Amanda Cosco, Electric Runway interviewing Mikhal Damiani, co-founder and CEO, Blue Bite. © Marie O’Mahony
Retail initiatives extended from discussion on bricks and mortar or e-commerce. The Aldo Group’s Karine Kicak described the 45-year old brand’s Corporate Social Responsibility aims and objectives with a global reach across over a hundred countries. The introduction a carbon footprint measurement process in 2013 has been used as a baseline for improvement across their own emissions and those of their partners achieving a 46% reduction of their own operational emissions by 2018 to become carbon neutral. This was achieved through a combination of reduction, replacement and offsetting.

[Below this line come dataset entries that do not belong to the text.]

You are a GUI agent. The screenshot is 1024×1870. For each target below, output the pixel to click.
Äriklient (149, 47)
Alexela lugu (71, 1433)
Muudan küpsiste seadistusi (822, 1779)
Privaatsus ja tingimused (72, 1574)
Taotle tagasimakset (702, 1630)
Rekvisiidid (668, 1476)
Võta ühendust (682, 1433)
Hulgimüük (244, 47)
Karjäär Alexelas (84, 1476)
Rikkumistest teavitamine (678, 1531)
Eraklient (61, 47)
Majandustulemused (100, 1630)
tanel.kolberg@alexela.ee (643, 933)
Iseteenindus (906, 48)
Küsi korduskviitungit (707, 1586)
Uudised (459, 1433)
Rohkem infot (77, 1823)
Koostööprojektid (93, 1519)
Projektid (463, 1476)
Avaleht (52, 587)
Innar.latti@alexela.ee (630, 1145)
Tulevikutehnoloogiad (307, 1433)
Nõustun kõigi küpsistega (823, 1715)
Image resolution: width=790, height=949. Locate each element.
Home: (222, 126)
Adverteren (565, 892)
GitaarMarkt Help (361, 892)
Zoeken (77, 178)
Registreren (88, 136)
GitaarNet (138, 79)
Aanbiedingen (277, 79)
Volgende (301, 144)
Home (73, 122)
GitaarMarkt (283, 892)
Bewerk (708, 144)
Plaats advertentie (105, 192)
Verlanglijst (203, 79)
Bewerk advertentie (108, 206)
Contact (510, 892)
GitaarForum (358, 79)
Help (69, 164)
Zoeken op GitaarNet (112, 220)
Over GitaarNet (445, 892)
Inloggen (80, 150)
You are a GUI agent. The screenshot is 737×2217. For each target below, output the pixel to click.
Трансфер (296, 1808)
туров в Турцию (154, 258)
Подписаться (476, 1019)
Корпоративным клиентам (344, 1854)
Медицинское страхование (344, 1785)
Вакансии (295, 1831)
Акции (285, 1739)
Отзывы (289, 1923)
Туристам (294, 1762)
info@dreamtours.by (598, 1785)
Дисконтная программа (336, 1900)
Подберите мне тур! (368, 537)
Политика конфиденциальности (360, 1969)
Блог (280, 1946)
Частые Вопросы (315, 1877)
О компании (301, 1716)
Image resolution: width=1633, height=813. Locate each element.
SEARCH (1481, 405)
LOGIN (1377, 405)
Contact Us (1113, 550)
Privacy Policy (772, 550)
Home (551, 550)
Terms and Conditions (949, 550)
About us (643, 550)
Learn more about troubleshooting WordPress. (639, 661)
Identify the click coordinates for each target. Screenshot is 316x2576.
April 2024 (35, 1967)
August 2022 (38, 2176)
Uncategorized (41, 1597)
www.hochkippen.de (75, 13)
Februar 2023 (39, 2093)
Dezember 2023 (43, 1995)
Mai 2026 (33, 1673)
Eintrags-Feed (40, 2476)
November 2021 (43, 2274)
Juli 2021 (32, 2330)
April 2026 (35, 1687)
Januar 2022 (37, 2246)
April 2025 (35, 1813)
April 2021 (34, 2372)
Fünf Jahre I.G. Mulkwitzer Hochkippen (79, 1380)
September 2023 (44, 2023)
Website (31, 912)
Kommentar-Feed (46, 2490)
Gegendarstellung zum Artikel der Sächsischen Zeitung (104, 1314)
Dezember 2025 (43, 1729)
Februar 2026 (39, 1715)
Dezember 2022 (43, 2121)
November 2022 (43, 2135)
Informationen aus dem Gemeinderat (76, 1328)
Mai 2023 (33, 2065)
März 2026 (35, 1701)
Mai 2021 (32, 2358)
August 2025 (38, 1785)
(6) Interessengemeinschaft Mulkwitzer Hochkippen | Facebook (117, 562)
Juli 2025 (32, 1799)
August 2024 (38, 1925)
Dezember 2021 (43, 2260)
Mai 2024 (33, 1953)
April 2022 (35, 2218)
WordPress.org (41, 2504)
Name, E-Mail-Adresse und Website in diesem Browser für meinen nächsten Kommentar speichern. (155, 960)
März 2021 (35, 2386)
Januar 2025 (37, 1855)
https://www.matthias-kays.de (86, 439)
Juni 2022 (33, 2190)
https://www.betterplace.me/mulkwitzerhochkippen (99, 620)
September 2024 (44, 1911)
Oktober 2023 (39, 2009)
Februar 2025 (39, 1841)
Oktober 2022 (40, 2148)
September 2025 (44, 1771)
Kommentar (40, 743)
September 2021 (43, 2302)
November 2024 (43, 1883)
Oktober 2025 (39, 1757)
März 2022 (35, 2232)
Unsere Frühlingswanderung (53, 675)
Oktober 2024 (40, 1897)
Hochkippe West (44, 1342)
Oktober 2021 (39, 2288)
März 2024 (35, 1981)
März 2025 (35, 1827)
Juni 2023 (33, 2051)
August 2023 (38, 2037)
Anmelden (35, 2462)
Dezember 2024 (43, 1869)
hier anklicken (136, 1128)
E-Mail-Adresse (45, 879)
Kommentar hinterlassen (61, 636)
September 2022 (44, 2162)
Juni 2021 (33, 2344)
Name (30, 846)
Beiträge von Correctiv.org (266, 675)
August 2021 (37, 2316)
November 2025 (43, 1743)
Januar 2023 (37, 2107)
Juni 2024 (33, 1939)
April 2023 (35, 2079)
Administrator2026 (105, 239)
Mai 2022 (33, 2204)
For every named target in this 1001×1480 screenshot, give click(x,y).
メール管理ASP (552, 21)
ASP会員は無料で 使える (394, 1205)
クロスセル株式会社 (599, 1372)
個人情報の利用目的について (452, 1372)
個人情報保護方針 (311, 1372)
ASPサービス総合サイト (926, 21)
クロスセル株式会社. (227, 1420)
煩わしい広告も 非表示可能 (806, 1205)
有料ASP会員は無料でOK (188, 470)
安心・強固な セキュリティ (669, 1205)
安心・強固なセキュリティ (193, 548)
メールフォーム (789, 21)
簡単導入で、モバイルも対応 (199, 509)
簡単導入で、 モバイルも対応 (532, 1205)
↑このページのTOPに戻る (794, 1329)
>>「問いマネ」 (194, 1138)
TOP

An estimated 30-40% of online sales are returned. This is not simply because of poor size or fit. One trend amongst the Instagram generation is to buy online, photograph themselves in the new clothing and footwear then return it. So how does e-commerce go about changing this? “74% of Americans prioritise experience over product”, according to Mikhal Damiani, co-founder and CEO of Blue Bite, a B2B software platform that connects brands with consumers with clients that includes Adidas and Spyder.
Interviewed by Electric Runway’s Amanda Cosco the discussion focus was on e-commerce. Indicative of the way that sustainability is moving away from conventional swing tag approach, the discussion centred around building consumer awareness and engagement through the experiences afforded by storytelling and gamification. Using NFC or QR codes, consumers can easily access and activate experiences that start with their product purchase and extend to their mobile phone. Layers build and connect including capability such as product authentication and exclusive content.
Breakout session at WEAR 2019. © Cait Caulfield for Fashion Takes Action
Damiani describes the company as “enablers, it has to come from the brands and it’s really up to them to come to us with creative ideas”. During Q+A delegates had their own creative ideas of how the platform might be used from facilitating a brand shift from product to service/experience, to embedding a storytelling and authentication narrative in thrift store clothing and footwear.
As with all aspects of fashion and footwear the issue of sustainability and how to address it, embed it in the brand or product is changing rapidly. Events such as the WEAR conference that reach across the value chain have a vital role to play in facilitating innovation and the partnerships that are needed to put them into practice.